Monday, April 27, 2009

Missing..

Of course I am missing my baby but in reading other new babylost blogs, I miss the grief. I know it may sound strange but that first year I felt like every day I would think of her, see her spirit in the garden, do something to tribute to her. But as I got further and further away in time from those days, so did she get further away from me.
The intense grief kept me close to her.
I guess if I think back to the books that I have read, my grief is now 'resolved'. It is resolved in a sense that of course I will always feel sad and be missing her, but it is in a way that is at peace with the rest of me. I can still remember her face and remember her smell and remember the way I felt but it is in a way where it doesn't physically tear apart at my being.

How did I get to this place? I never thought I would.

My mother has been asking about 'Mother's day' this year (May 10th in the states). Because Jessica died the day before Mother's day and I delivered her on Mother's day(May 13 that year), we haven't celebrated for obvious reasons. But maybe this year, just maybe, I might be able to resume our tradition of going to Mother's Day brunch.
But even thinking that I might actually want to do this seems weird.

Not only that, but I have been making friends with a small tot. I even let him hug me. I even smiled at him.

This place feels weird. If people didn't know me 2 years ago, they would never guess that I have a dead baby...

11 comments:

Ya Chun said...

I guess I also feel that living a good life (ie, keep going) is a way to honor our babies everyday.

A brunch would scare me out at a restaurant, but maybe at home it would be doable. I wish you grace and peace to do whatever the family throws at you.

Monica H said...

I guess you know your grief has changed when people are reading your blog and emailing you "looking for hope". It was strangely healing.

Lea said...

Thank you. You give all of us who are early on in our journey hope.... hope that maybe this pain does get a little easier to manage.

Strength to you.

Michele said...

I've found that as time passes, the grief is still there, I just learn to manage life with "normal" people. But it's just under the surface. I just choose whether or not to share it with others.

Mother's Day is a hard day... But we always celebrate. It's rough, but I can't imagine not. Same with Father's Day. We give each other cards/gifts and have a special meal.

I hope you find peace in your celebrations this year.

Bluebird said...

I think I get what you're saying. Although I'm not at the same point, I have found myself lately feeling the need to look at our babies' photos more - I think I'm scared I'll forget what they look like. Sometimes it seems hard to preserve a memory from such a short life. . .but even if our grief is "resolved," we never forget; never stop loving.

I'm proud of you, fwiw :)

Kim said...

All my mc's were early so I have no idea what your journey to this point must have been like. I am sorry for the pain but I am glad you are starting to find some peace.

Cara said...

Integrated grief is a hard transition, beautiful in its own way, but full of longing for what used to be too.

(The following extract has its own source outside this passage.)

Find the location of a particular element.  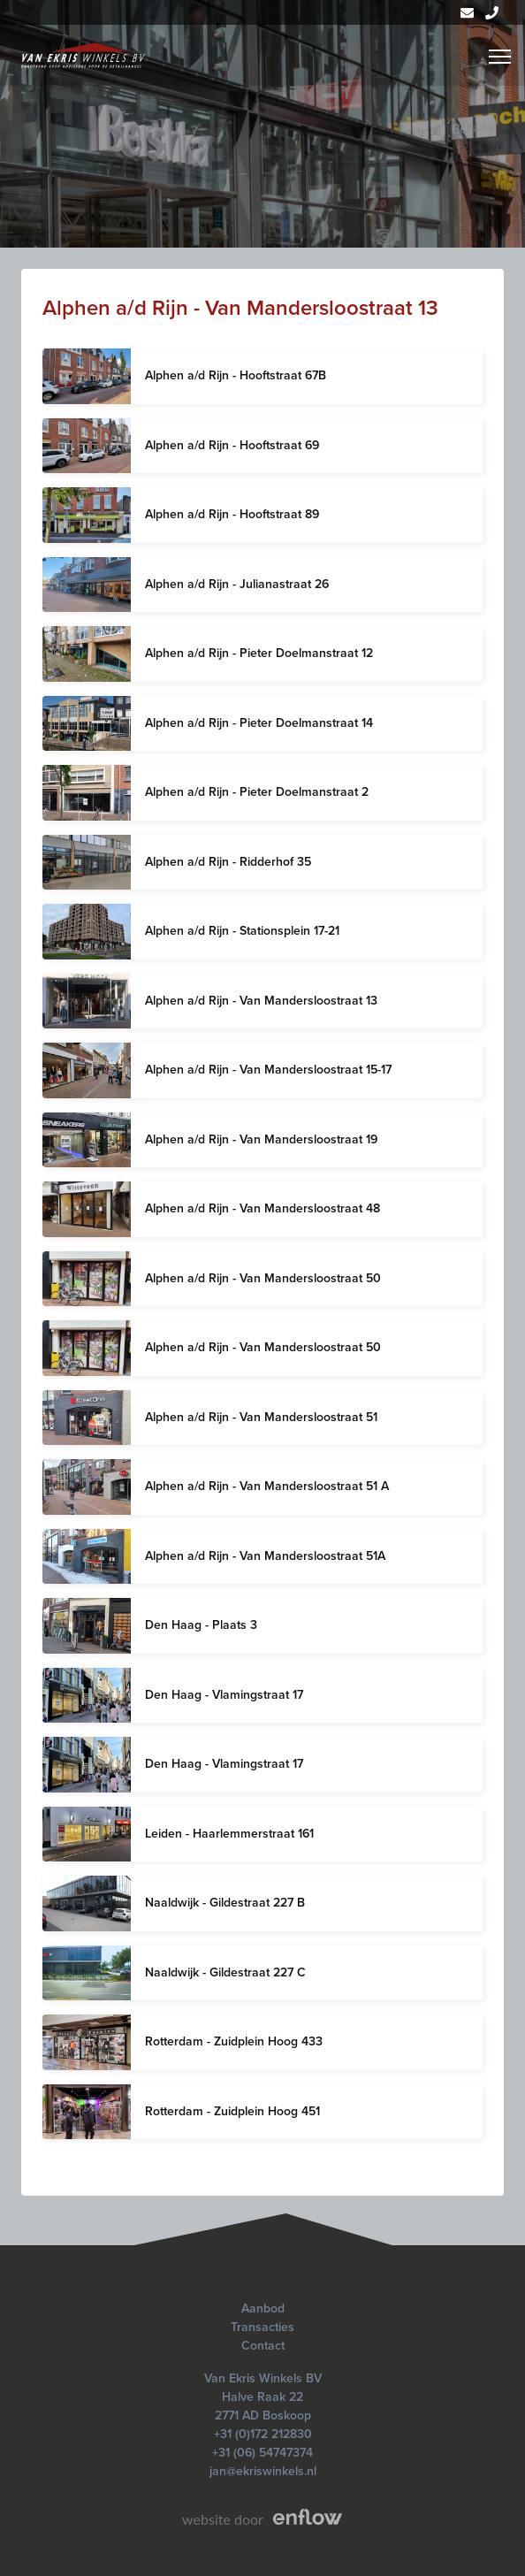

Contact is located at coordinates (263, 2345).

I hope you find the right way to recognize mother's day for you - and Jessica.

((hugs))

Sue said...

I want to leave you some words (encouragement, empathy) but they elude me. Resolving grief is difficult, leaves me with mixed feelings.

I am not at that point with my loss, but I have reached it in grieving my mother, who died 8 years ago. I don't know when it happened...it is a kind of acceptance, I guess, what I never thought possible. But (not to be too sappy), your love for her will go on.

c. said...

I miss the grief, too. I sometimes wonder if, like you, I've come to a place of resolution. Certainly, not with the experience I've had after C died, but with his death itself. I am living again, meeting new people, moving on and though this is good in so many ways, I really miss the intense, crippling grief because it's the only tie I have to him. To say that life goes on is cliche, I know, but it does.

CLC said...

i often think of those first few days and wonder how i got here, to this place. i wonder how we all survived that pain and still keep going.

~S said...

I'm so very late, but I wanted you to know I'm reading along and thinking of you, and you will be in my thoughts and prayers in a special way as these dates approach.